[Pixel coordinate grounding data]
================================

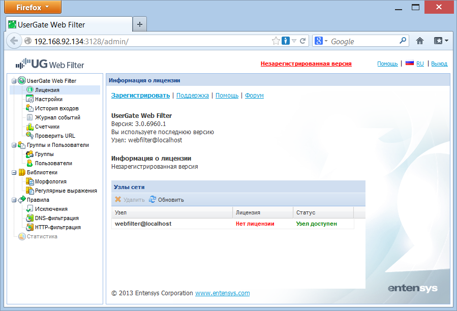Click the Firefox home icon
The height and width of the screenshot is (311, 457).
click(420, 41)
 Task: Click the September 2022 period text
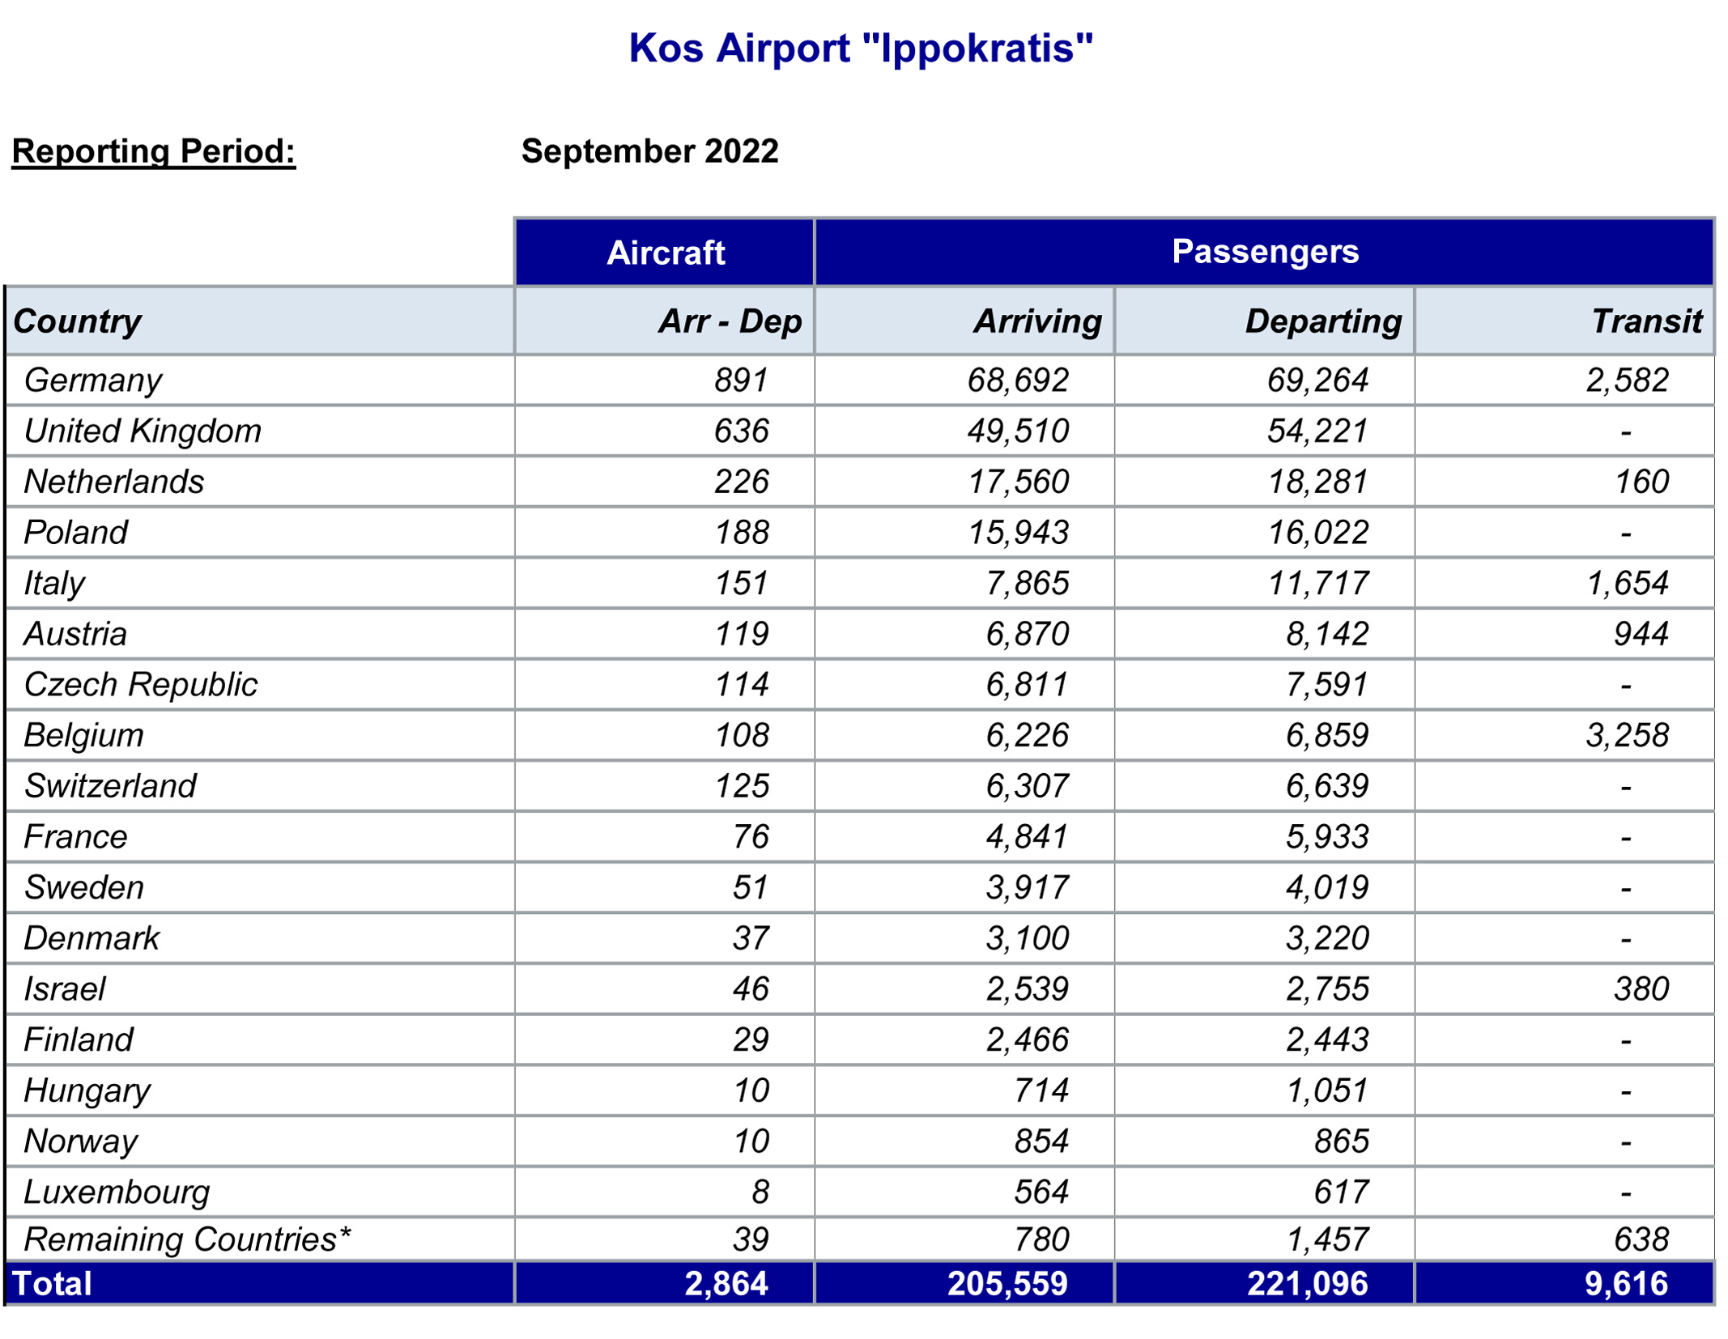[649, 151]
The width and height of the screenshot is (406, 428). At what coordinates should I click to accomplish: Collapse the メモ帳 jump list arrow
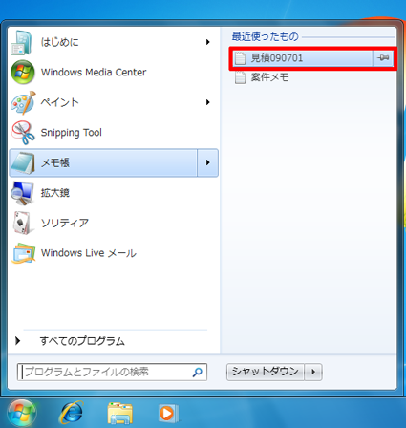[x=207, y=162]
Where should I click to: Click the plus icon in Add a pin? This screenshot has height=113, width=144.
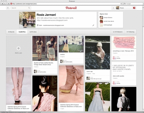[18, 48]
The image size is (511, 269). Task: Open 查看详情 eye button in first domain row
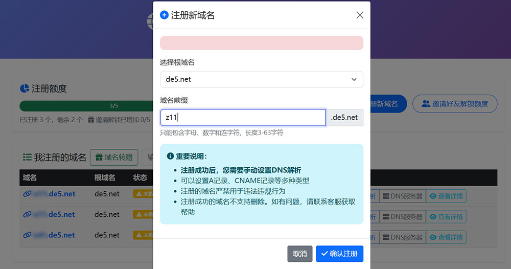point(446,196)
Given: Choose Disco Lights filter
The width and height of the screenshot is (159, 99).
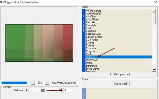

================================

### EXERCISE DIRECTIONS
The required output is the line containing "Task: Click the September 2022 period text" plus every line after it to the end of the data, copied exactly and with no pictures.

### OUTPUT FOR THIS TASK
 Task: Click the September 2022 period text
[649, 151]
The width and height of the screenshot is (406, 428). At what coordinates should I click to accomplish: Collapse the メモ帳 jump list arrow
[x=207, y=162]
Where should I click to: Click the plus icon in Add a pin? This screenshot has height=113, width=144.
[18, 48]
The image size is (511, 269). Task: Open 查看详情 eye button in first domain row
point(446,196)
Given: Choose Disco Lights filter
The width and height of the screenshot is (159, 99).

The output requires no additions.